• **TASK STATEMENT**:
Below are records; repeat them all exactly.

EXTRACTED DATA START

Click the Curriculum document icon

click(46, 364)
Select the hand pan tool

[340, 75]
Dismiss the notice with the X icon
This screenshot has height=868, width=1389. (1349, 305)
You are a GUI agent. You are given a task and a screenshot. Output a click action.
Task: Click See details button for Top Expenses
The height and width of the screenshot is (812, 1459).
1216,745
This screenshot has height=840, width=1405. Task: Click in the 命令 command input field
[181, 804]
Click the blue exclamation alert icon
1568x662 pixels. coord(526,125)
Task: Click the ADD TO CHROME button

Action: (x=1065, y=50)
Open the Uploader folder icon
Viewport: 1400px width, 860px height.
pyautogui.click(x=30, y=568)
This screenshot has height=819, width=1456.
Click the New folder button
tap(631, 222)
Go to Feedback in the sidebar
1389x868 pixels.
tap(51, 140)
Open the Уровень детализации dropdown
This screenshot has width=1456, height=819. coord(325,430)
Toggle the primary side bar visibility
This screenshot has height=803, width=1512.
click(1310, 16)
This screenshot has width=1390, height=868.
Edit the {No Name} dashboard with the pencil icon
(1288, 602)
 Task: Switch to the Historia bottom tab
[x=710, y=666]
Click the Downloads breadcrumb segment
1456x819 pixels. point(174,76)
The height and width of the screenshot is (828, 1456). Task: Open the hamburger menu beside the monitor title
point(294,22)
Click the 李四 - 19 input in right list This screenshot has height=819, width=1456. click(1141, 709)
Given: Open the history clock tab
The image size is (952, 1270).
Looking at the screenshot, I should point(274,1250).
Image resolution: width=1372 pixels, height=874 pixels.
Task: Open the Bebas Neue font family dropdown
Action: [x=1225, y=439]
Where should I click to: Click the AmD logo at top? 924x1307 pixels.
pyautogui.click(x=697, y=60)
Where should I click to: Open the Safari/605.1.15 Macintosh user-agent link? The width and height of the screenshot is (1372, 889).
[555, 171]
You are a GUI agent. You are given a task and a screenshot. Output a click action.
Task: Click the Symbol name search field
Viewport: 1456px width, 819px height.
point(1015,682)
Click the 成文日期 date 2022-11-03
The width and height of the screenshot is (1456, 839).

EXTRACTED DATA END

• **TASK SOLUTION**:
Click the Curriculum document icon

click(46, 364)
Select the hand pan tool

[340, 75]
Dismiss the notice with the X icon
This screenshot has height=868, width=1389. (1349, 305)
You are a GUI agent. You are given a task and a screenshot. Output a click action.
Task: Click See details button for Top Expenses
The height and width of the screenshot is (812, 1459).
1216,745
This screenshot has height=840, width=1405. Task: Click in the 命令 command input field
[181, 804]
Click the blue exclamation alert icon
1568x662 pixels. coord(526,125)
Task: Click the ADD TO CHROME button

Action: (x=1065, y=50)
Open the Uploader folder icon
Viewport: 1400px width, 860px height.
pyautogui.click(x=30, y=568)
This screenshot has height=819, width=1456.
Click the New folder button
tap(631, 222)
Go to Feedback in the sidebar
1389x868 pixels.
tap(51, 140)
Open the Уровень детализации dropdown
This screenshot has width=1456, height=819. coord(325,430)
Toggle the primary side bar visibility
This screenshot has height=803, width=1512.
click(1310, 16)
This screenshot has width=1390, height=868.
Edit the {No Name} dashboard with the pencil icon
(1288, 602)
 Task: Switch to the Historia bottom tab
[x=710, y=666]
Click the Downloads breadcrumb segment
1456x819 pixels. point(174,76)
The height and width of the screenshot is (828, 1456). Task: Open the hamburger menu beside the monitor title
point(294,22)
Click the 李四 - 19 input in right list This screenshot has height=819, width=1456. click(1141, 709)
Given: Open the history clock tab
The image size is (952, 1270).
Looking at the screenshot, I should point(274,1250).
Image resolution: width=1372 pixels, height=874 pixels.
Task: Open the Bebas Neue font family dropdown
Action: [x=1225, y=439]
Where should I click to: Click the AmD logo at top? 924x1307 pixels.
pyautogui.click(x=697, y=60)
Where should I click to: Open the Safari/605.1.15 Macintosh user-agent link? The width and height of the screenshot is (1372, 889).
[555, 171]
You are a GUI agent. You are given a task and a screenshot. Output a click action.
Task: Click the Symbol name search field
Viewport: 1456px width, 819px height.
point(1015,682)
Click the 成文日期 date 2022-11-03
The width and height of the screenshot is (1456, 839).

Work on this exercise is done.